The similarities led Morner to propose the mysterious stone structure of Sweden was a Stonehenge-inspired astronomical calendar constructed by a Bronze Age Scandinavian community that regularly traveled and traded throughout Europe and the Mediterranean.

"The first thing is to see that, yes, it's a calendar," Morner told LiveScience. "But Ale's Stones also tells us a lot more than we knew before about trading and travel in the Bronze Age among Scandinavia, England and Greece."

Beowulf, not the Bronze Age

Other researchers are not convinced. "The idea that the stone ship might have been an astronomical calendar has no supporters among academic archaeologists," said Swedish archaeologist Martin Rundkvist, managing editor of the archaeology journal Fornvannen.
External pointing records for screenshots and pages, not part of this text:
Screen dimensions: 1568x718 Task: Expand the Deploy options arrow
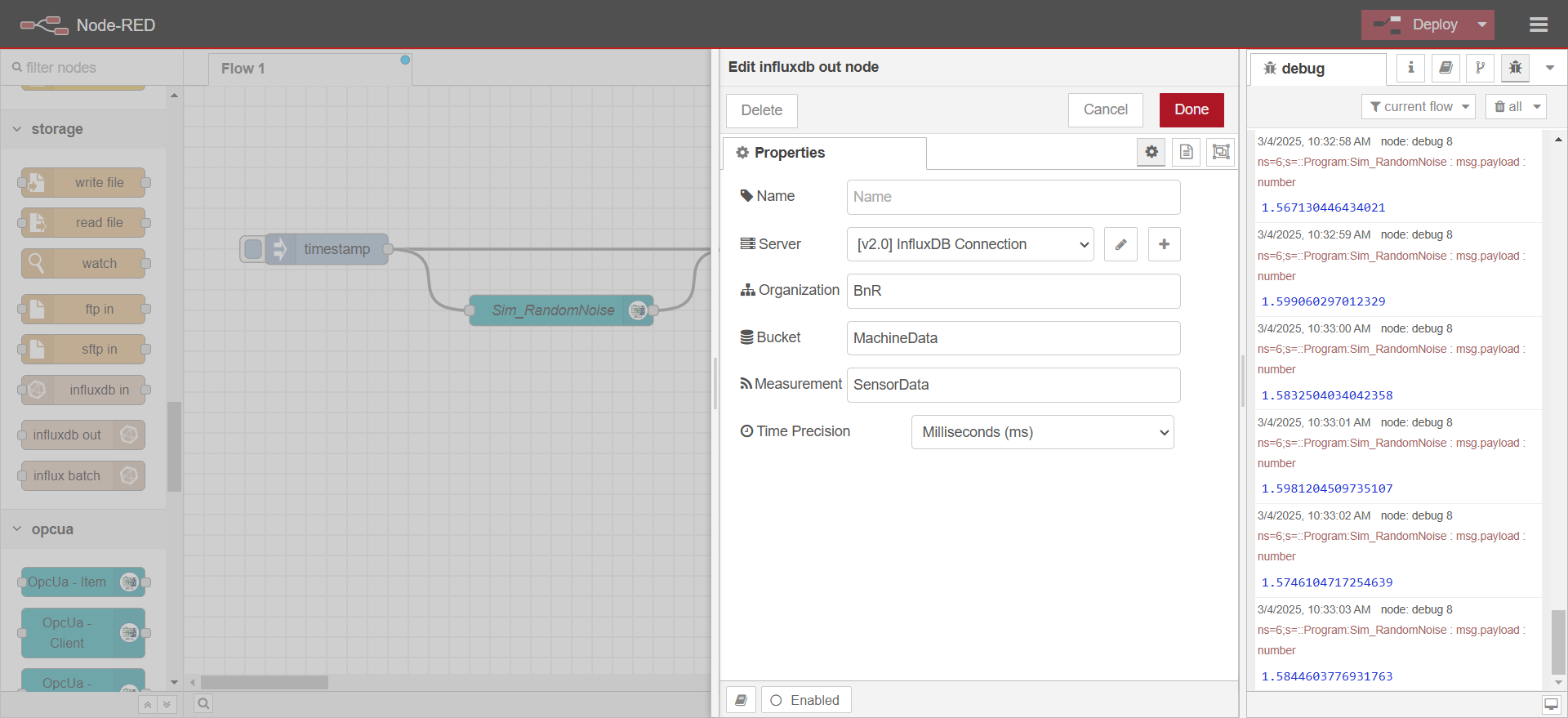click(x=1481, y=25)
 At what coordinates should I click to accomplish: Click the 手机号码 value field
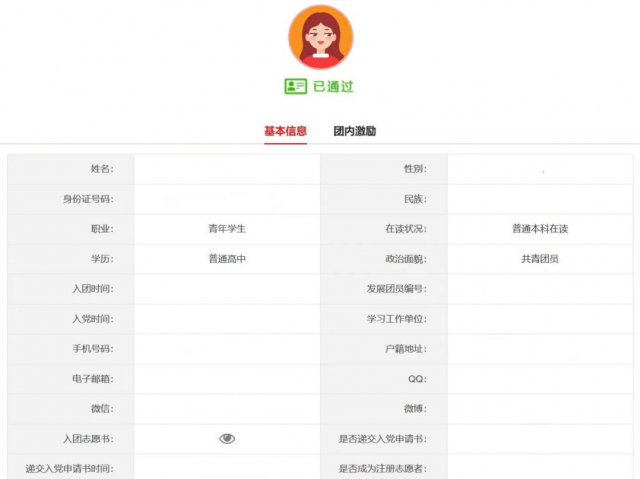(x=227, y=349)
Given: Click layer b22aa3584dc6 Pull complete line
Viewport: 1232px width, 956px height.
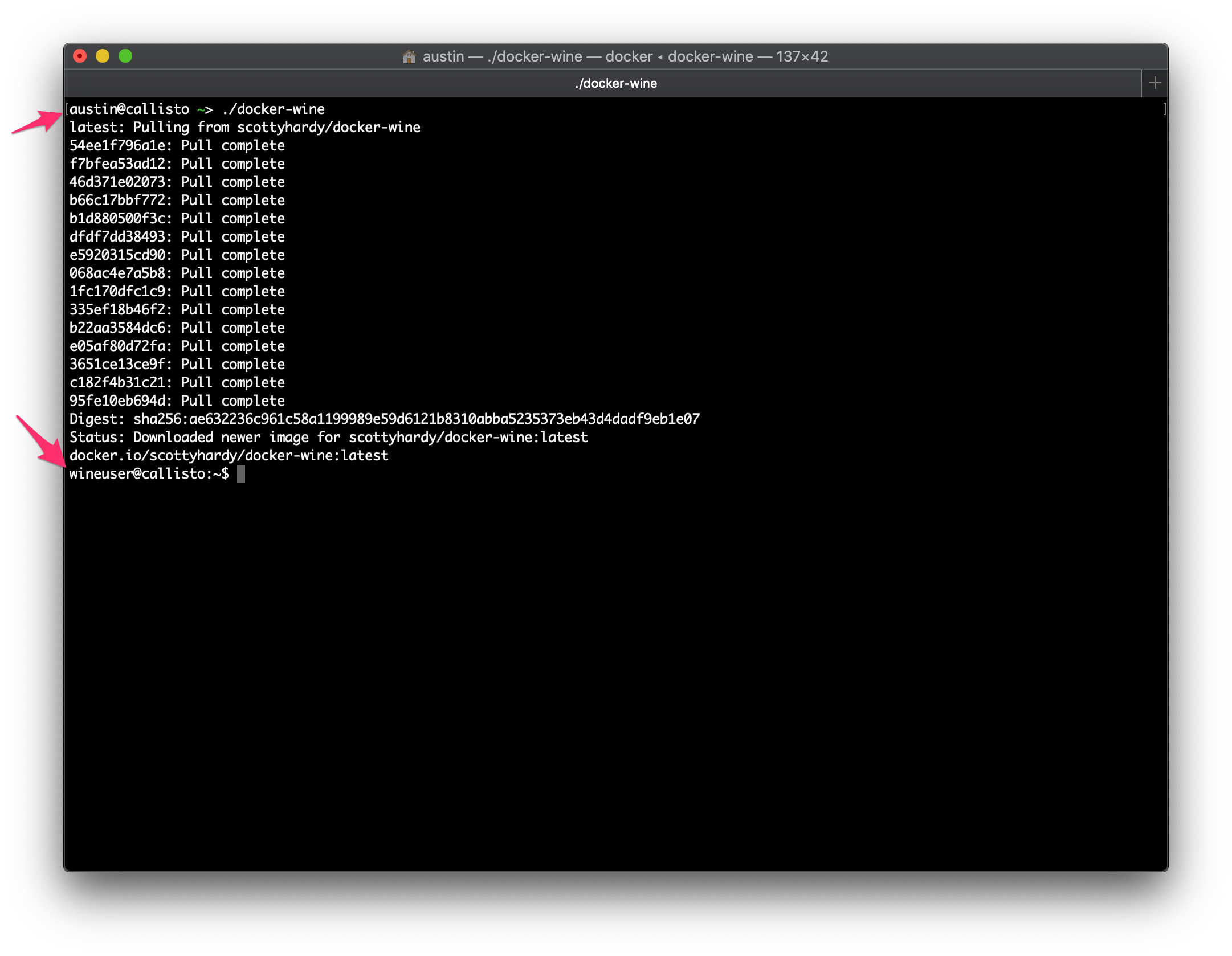Looking at the screenshot, I should tap(177, 328).
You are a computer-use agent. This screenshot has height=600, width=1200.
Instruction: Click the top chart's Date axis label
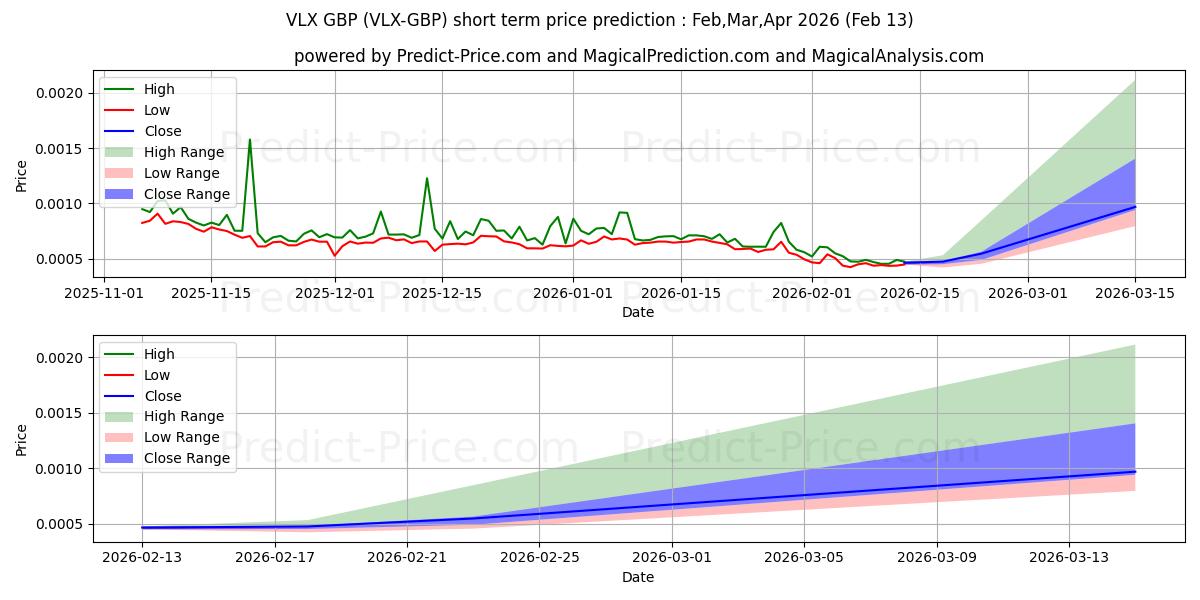point(638,312)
Rather, Ales Stenar was probably an ornate grave marker, he said.

The Swedish countryside is home to many similar megalithic structures, which are generally known as stone ships. Most of them date back to Sweden's Late Iron Age (approximately A.D. 500-1000), and they serve as burial monuments, Rundkvist said.

Archaeologists using radiocarbon dating have calculated that Ales Stenar was built about 1,400 years ago, near the end of Scandinavia's Iron Age - long after the construction date estimated by Morner's team.
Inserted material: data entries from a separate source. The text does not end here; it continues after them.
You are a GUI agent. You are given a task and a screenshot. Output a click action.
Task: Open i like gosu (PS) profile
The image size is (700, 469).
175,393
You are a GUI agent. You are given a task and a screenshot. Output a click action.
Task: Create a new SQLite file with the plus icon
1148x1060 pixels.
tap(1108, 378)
Ales Stenar was built by members of a warlike community of seafarers who used oxen, slaves, rope, sleds, wooden spades and simple steel tools to collect and raise the huge boulders, Rundkvist said. "This was the world of Beowulf," Rundkvist said, referring to the epic poem set in Iron Age Scandinavia.

Ships were an important part of life in this nautical culture, which may have inspired communities to mark the graves of important people with stone ships, some scholars say. Rundkvist believes there's no evidence for anything beyond that - including Morner's Stonehenge theory. "New Age mystics like standing stones," Rundkvist told LiveScience.